Wiederholte Grippeimpfung bei Kälbern – Effekte auf Tiergesundheit und Entwicklung in der Gruppenhaltung
Proteinmarkt - Atemwegserkrankungen bei Rindern, insbesondere bei Kälbern und Jungrindern, gewinnen zunehmend an Bedeutung. Die ersten Lebenswochen sind dabei eine besonders kritische Phase in der Kälberaufzucht. In diesem Zeitraum ist das Risiko für Erkrankungen deutlich erhöht, was gleichzeitig mit einer gesteigerten Mortalität einhergeht. Klinisch treten diese Erkrankungen meist etwas verzögert auf und häufen sich insbesondere ab der vierten Lebenswoche. Die Folgen für die betroffenen Tiere sind erheblich: Erkrankte Kälber zeigen geringere tägliche Zunahmen und eine insgesamt verzögerte Entwicklung. Dies hat nachgewiesenermaßen Einfluss auf ihre spätere Produktivität, Langlebigkeit und Milchleistung als Kuh.

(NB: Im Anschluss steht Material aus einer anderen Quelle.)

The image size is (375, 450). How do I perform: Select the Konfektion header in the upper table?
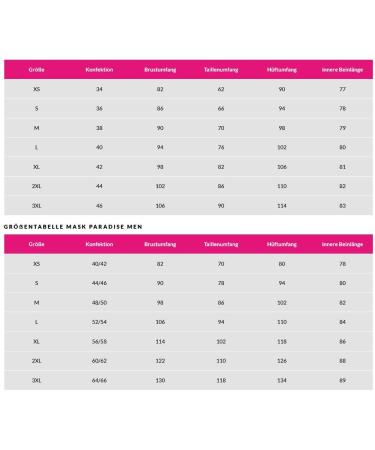[99, 70]
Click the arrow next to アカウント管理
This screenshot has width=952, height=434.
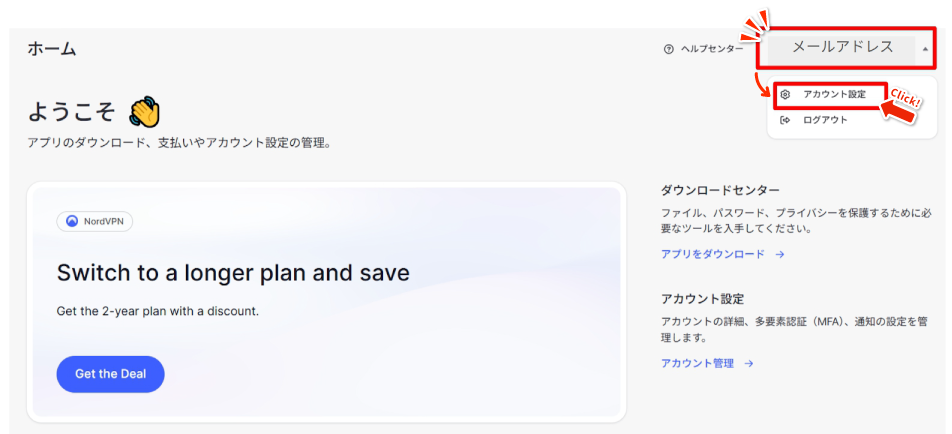(x=748, y=364)
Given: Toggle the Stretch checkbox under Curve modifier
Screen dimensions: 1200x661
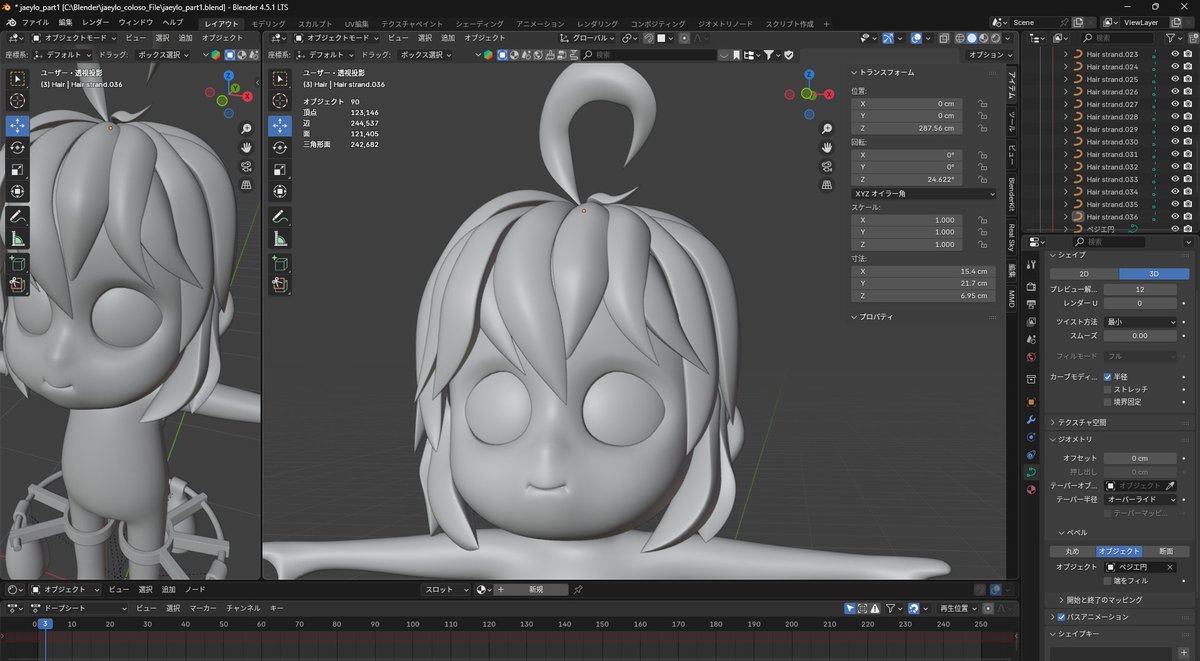Looking at the screenshot, I should [x=1108, y=389].
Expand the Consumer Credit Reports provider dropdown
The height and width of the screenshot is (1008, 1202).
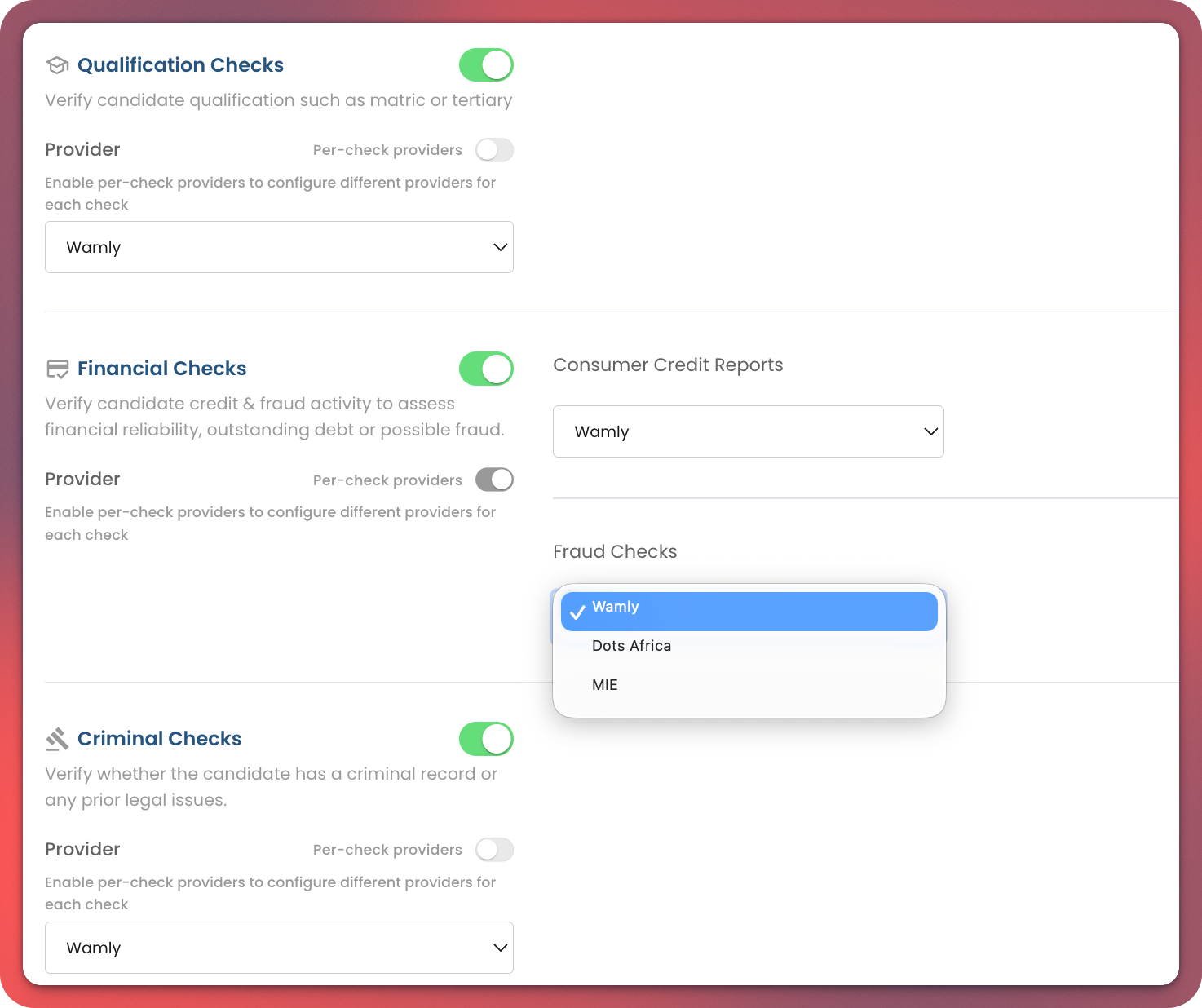[x=748, y=431]
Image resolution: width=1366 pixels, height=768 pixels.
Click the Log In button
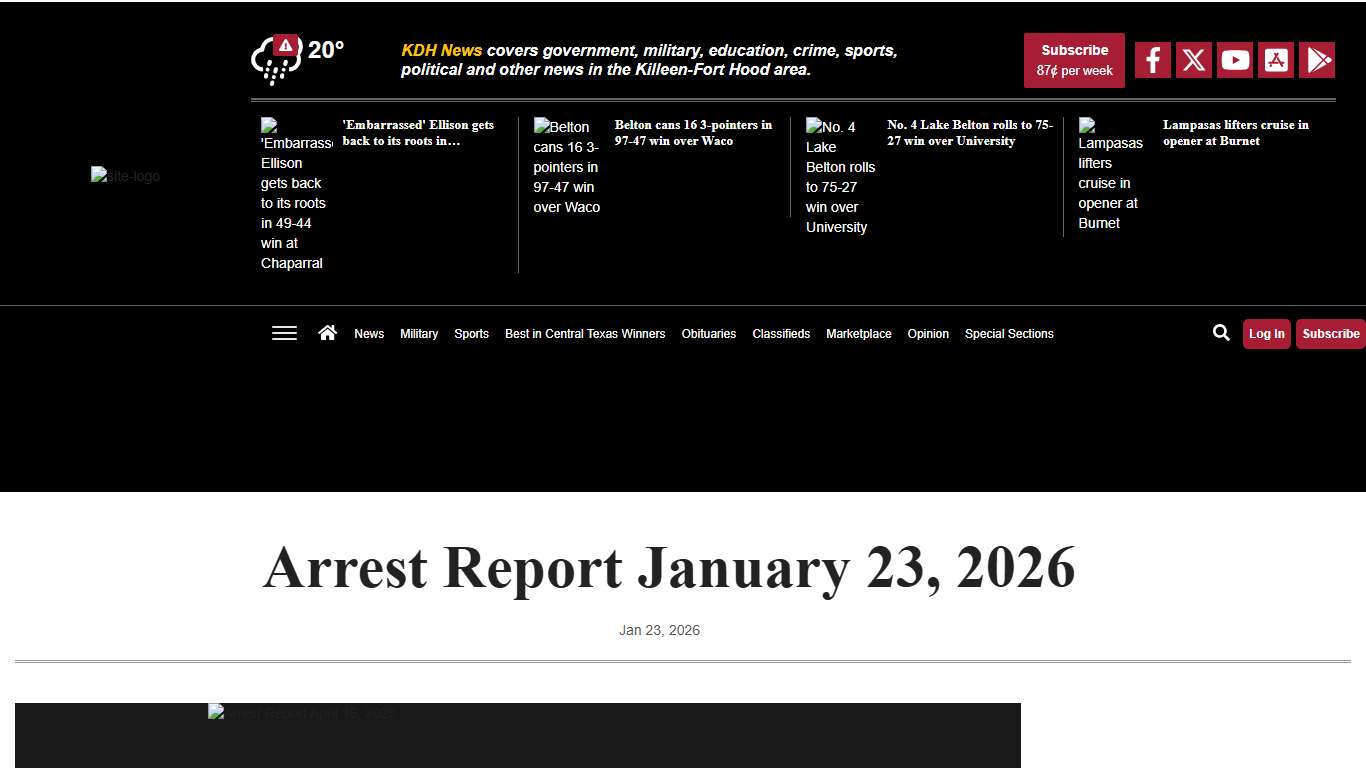(x=1266, y=333)
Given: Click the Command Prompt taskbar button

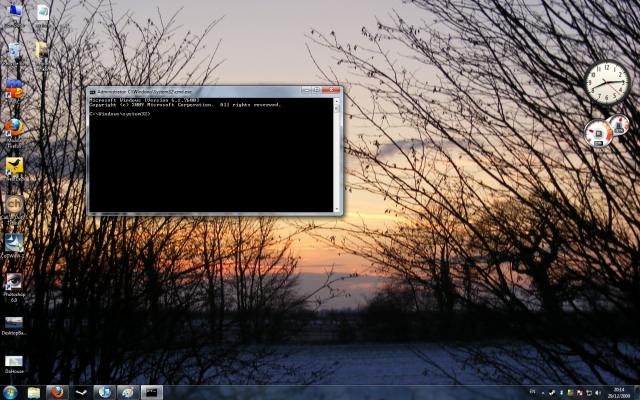Looking at the screenshot, I should tap(152, 392).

Routinemäßige intranasale Impfungen gegen Erreger der Rindergrippe gelten nicht zuletzt aus diesen Gründen in vielen Betrieben mit Kälberaufzucht als bewährte Standardmaßnahme zur Stabilisierung der Tiergesundheit. Dennoch kommt es vor, dass trotz konsequenter Impfung, regelmäßig respiratorische Erkrankungen bei Kälbern in der Gruppenhaltung auftreten. Vor diesem Hintergrund wurde an der Landesanstalt für Landwirtschaft und Gartenbau (LLG) in Iden (Sachsen-Anhalt) geprüft, ob ein angepasstes Impfschema die Widerstandsfähigkeit der Tiere zusätzlich verbessern kann.